Finance Minister Bill Morneau said he doesn't expect Canada to lift travel restrictions with the U.S. set in place to curtail the spread of COVID-19, and opening the border would create "additional risk" for Canadians. 

Morneau's comments on whether the U.S.-Canada border should be re-opened for non-essential travel come about a month after Air Canada chief executive officer Calin Rovinescu said the restrictions are stifling both the airline sector and the country's economy.

The U.S. and Canada closed their border for non-essential travel on March 21, shortly after the World Health Organization declared COVID-19 a global pandemic. 

"I hear the challenges, we understand them, but what we won't be doing is changing our approach, which we think will protect our health, in any way that's inappropriate," Morneau told BNN Bloomberg in an interview Wednesday shortly after delivering the government’s fiscal update that projects a $343.2 billion deficit in 2020-21. 

"Clearly, we have a real challenge south of the border right now and we don't believe that changing the travel restrictions in a way that creates additional risk will be prudent at this time."

Feds unlikely to end U.S.-Canada travel restrictions

Finance Minister Bill Morneau said he doesn't want to create "additional risk" when considering lifting travel restrictions between the U.S. and Canada that were first implemented in March to help curtail the spread of COVID-19. BNN Bloomberg's David George-Cosh has the details.

Morneau said he understands the airline sector has been "hit in a very challenging" way, but noted that it’s also tapped the federal government's wage subsidy program introduced to assist companies severely impacted by a loss of revenue due to COVID-19, as well as the option to access a loan program for large businesses. 

Last month, Rovinescu signed his name alongside dozens of business leaders in the Canadian travel and tourism industries in an open letter that implored federal governments and the provinces to ease travel restrictions.

In May, Air Canada said it would lay off between 50 and 60 per cent of its workforce, or around 20,000 people, as passenger traffic plunged. WestJet Airlines Ltd. said last month it would lay off more than 3,300 of its staff in a move aimed at restructuring its call centre and airport operations. 

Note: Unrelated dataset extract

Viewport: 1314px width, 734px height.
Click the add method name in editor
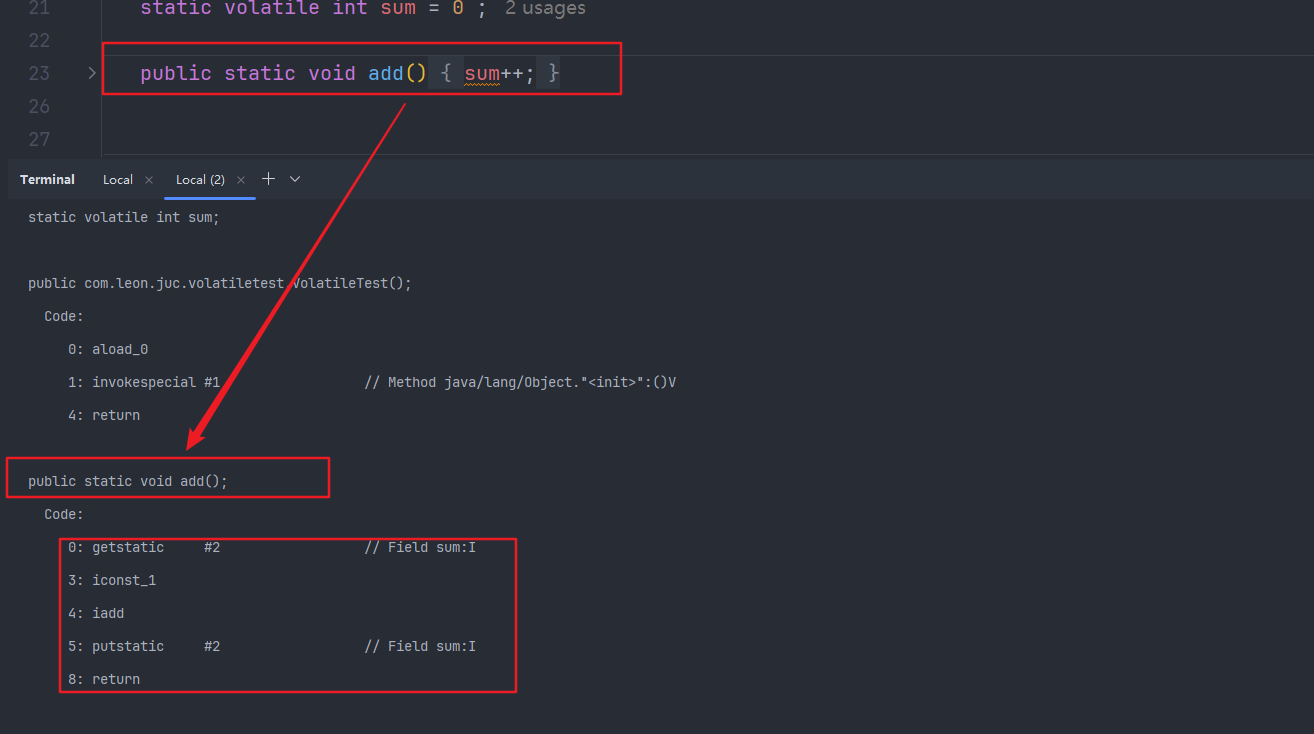pos(385,73)
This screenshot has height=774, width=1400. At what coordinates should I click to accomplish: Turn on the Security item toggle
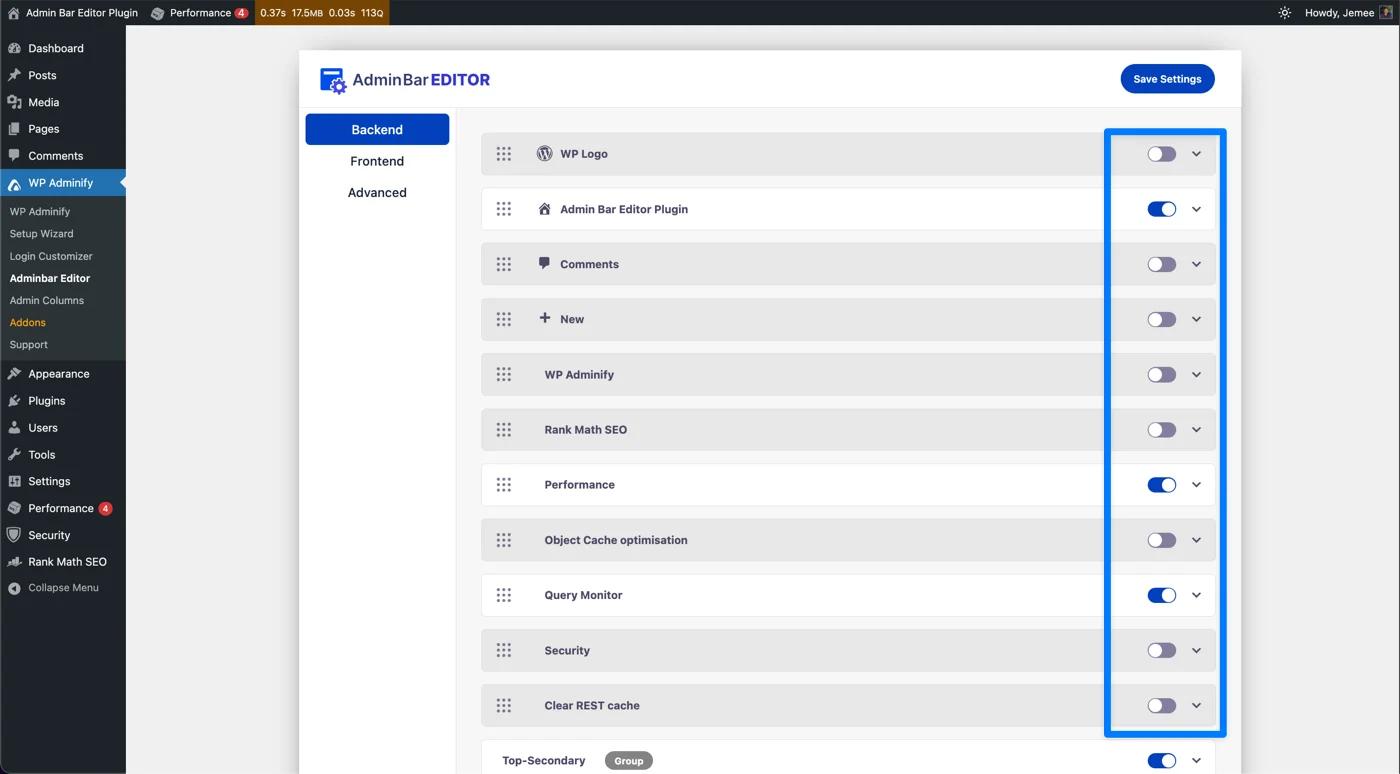[1160, 649]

WestJet spokesperson Morgan Bell told BNN Bloomberg in an emailed response to Morneau's comments that the airline has implemented several safeguards to allow its passengers to travel safely while allowing for economies to begin growing again. 

"From the start of the COVID-19 pandemic, we invested quickly in hygiene and safety measures to mitigate the risk throughout the entire travel journey, investing millions of dollars’ worth of equipment, cleaning and additional measures to protect those who had to fly," Bell said. 

An Air Canada spokesperson wasn't immediately available for comment.